The primary target demographic with this latest update, says Twitter engineer Stefan Filip, are people who aren’t on Twitter already:

“If you’re like me, you probably come across tweets every day that you’d like to share. They might be funny or include a striking photo. They might be breaking news or feature old news. Of course, you can retweet any of these to your Twitter followers, but sometimes you want to share with another group, like your college roommates or your parents or a friend who isn’t yet on Twitter. That’s why we’re introducing the ability to email a Tweet directly from twitter.com.”

As Twitter further cements its reputation as a source for breaking news, the addition of email sharing may be one of the first signs that Twitter is trying to realign itself as a media company.

First, it will allow Twitter to organically expand its user base. Now it’s not a pain to send a tweet through email, should you want to share it with your grandmother. The email button sits in-line with the “Reply,” “Retweet,” and “Favorite” buttons. Without this button, users had to open up an individual tweet, copy the direct link, paste it into the body of an email or messaging service, and press send. Filip makes it clear that with just one click, users can share tweets online via email to anyone – not only other Twitter users. Should the content be worth reading, the recipients of these tweets might be motivated to sign up for Twitter.

Second, Twitter has long been used to distribute media by its users, making the email button a natural extension of that sharing function. Despite the popularity of social media, the data still shows that email and word of mouth are the two most popular forms of sharing news among Baby Boomers and Gen X, according to Knowledge Networks. Millennials, on the other hand, get their news from a “posted link” – in other words through social media channels. More importantly, Twitter is a mobile-first platform.
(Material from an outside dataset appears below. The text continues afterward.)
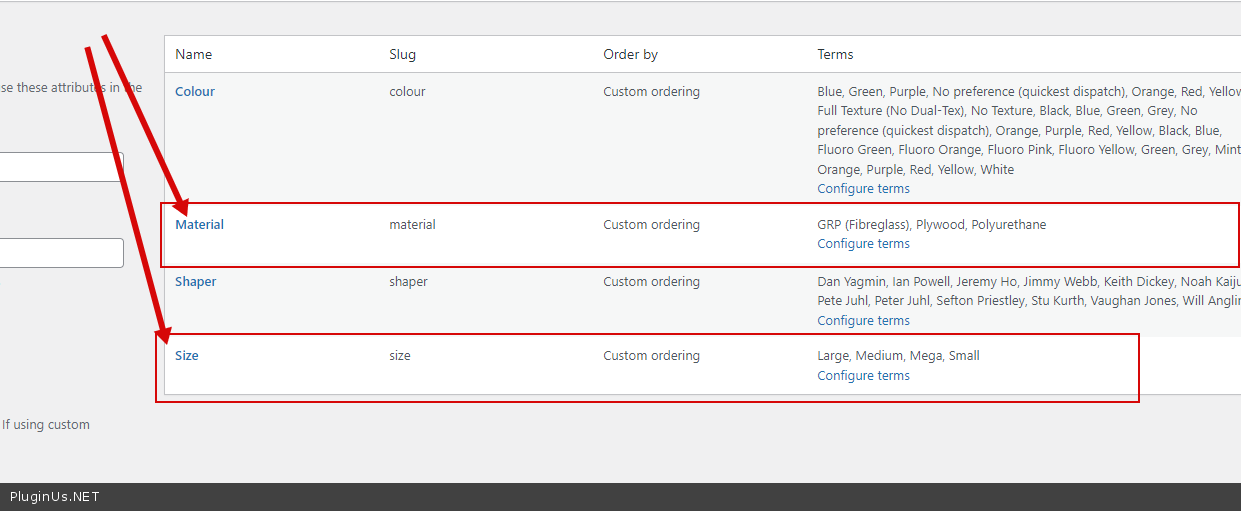Select the 'colour' slug cell
The image size is (1241, 511).
tap(407, 92)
While gaming and browsing the Web are other frequent activities on mobile devices, email still remains the most popular activity (based on a Pew study) on both tablets and smartphones. Second to this is the activity of consuming news.

Twitter might find that its users are sharing tweets with the older generation if done through email. According to a study by The Reuters Institute for the Study of Journalism, among those age 45 and older, 51 percent share news through email, and 71 percent recognize that Facebook is a popular platform for sharing news. This may indicate that those in this age demographic may be willing to change their news-sharing habits.

The email button will be rolling out in the next few weeks, and Twitter confirmed with us that metrics on the number of times a tweet has been shared via email will not be displayed.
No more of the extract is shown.